List some examples of reward signals.


Component 3: a value function maps a state to some future, cumulative reward an agent can expect to gain from that state into the future.

If the reward function provides the utility of immediate gratification, the value function considers the long term consequences of taking a particular action.

Note: rewards are primary in reinforcement learning tasks and values are secondary because the only purpose of the value function is in pursuit of achieving more reward!

Some notes on value functions:

  • Value functions are more difficult to reliably estimate than rewards because often an agent needs to explore actions and sample rewards before being able to accurately determine the value of a particular action and state.

  • Progress in this reliable estimation of value functions is what has driven the reinforcement learning field over the past 6 decades and led to some of the most impressive improvements in performance.

List some examples of hedonistic decisions vs. those that may be guided by a more pragmatic value function.


[Optional] Component 4: advanced RL agents may possess a model of the environment that can be used to mimic behavior of the environment and predict how actions will affect it.

Some bullets on the above:

  • Simple RL agents that do not have this component are known as model-free and are considered the "trial and error" opposite of model-based agents that can *plan* using these models.

  • Modern RL agents include both model-free and model-based agents, though (as that video from Pearl predicts) most practitioners agree that the field is headed toward the model-based approaches.

  • Indeed, integration of these models into RL algorithms is one of (in my opinion) the ripest opportunities for the incorporation of Causal Inference.


Whew! So, now that we've defined reinforcement learning within an inch of its life, let's look at its most fundamental application, some solution strategies, and where to go from there!



Multi-Armed Bandit (MAB) Problems

As our motivating example, consider an online advertising agent that must pick an ad to display to users visiting a page. When the ads are new, the agent must sample their efficacy before determining the best to show to different users.

For example, suppose Coca Cola decides to revive its old Coffee + Coke drink formerly known as Coke Black (RIP); some important questions for the ad agent:

  • Will an ad for Coke Black have a high chance of generating a clickthrough from teenagers? boomers? Southern Californians? etc.?

  • Will a *different* ad, e.g., for Pepsi (lol) have a higher clickthrough chance for those groups?

  • How should the agent figure out the answers to those questions?

It turns out that viewing this situation like a casino with different slot-machines, each of which may have different payout-rates is an apt analogy!

Problems of this type have been adorably named "Multi-Armed Bandit" problems and possess canonical set of properties.

Why the name "Multi-Armed Bandits?"

In the past, slot machines were known as one-armed bandits because they had an arm that you would pull to gamble, at which point they would steal your money (!)

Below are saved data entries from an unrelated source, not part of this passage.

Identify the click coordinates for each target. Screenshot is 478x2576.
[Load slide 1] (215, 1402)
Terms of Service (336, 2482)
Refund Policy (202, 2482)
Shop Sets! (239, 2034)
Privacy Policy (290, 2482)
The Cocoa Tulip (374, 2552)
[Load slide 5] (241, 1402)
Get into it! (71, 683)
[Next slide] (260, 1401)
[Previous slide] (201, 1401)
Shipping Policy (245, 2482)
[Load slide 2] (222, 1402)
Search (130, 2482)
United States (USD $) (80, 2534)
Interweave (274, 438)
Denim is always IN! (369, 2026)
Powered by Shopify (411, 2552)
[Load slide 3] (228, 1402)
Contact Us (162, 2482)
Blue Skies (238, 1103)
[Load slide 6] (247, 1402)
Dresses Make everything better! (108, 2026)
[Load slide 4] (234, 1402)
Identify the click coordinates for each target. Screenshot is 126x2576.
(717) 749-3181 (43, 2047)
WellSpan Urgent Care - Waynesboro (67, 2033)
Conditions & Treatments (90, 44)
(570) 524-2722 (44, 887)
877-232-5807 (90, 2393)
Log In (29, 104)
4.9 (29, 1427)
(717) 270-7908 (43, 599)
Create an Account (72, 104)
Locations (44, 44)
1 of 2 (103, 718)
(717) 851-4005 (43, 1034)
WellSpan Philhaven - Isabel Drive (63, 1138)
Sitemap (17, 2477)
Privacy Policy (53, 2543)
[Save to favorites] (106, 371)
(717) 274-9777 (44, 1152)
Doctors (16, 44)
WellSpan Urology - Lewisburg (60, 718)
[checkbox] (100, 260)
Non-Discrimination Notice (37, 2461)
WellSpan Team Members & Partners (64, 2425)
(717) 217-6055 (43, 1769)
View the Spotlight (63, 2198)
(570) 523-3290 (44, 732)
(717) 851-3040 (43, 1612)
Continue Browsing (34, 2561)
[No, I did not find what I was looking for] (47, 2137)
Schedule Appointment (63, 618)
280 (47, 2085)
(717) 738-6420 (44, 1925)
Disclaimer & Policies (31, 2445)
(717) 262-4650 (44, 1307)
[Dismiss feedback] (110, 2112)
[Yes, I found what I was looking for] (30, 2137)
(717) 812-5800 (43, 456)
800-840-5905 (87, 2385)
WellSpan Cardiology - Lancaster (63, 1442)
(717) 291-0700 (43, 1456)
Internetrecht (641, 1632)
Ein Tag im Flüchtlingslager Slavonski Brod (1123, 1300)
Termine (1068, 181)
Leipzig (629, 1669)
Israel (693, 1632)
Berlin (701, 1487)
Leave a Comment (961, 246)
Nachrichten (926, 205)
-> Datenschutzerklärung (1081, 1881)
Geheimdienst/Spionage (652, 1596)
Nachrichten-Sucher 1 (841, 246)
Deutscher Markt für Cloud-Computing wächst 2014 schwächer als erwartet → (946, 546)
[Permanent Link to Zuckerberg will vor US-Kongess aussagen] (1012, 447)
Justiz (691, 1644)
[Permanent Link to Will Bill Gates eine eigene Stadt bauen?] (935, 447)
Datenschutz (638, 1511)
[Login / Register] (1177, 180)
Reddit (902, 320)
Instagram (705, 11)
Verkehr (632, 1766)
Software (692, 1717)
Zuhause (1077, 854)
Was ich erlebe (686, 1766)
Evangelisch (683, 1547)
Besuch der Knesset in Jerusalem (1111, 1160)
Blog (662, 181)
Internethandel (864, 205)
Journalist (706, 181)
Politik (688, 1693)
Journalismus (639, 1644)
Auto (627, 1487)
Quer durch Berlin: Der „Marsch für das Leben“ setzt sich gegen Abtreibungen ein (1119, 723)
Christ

In Multi-Armed Bandit (MAB) problems, an agent must maximize cumulative reward by sampling from some \(k \ge 2\) action choices (i.e., "arms") with initially unknown reward distributions in a sequential decision-making task. Specifically:

  • MAB agents make choices in a sequence of \(t \lt T\) trials for some (potentially infinite) Time Horizon \(T\).

  • In the simplest settings, at each trial \(t\), the agent makes some action choice \(A_t\) according to their policy, and receives a reward signal \(R_t\) from the environment, which then updates the agent's history for the next trial: \(H_{t+1}\).

Considering the simplest MAB problem in which decisions are independent of any environmental state or context, we can abstract the various trials into trial-subscripted components:

Things to note:

  • Above, the agent "learns" but updating its history with episodic memories from past decisions and rewards.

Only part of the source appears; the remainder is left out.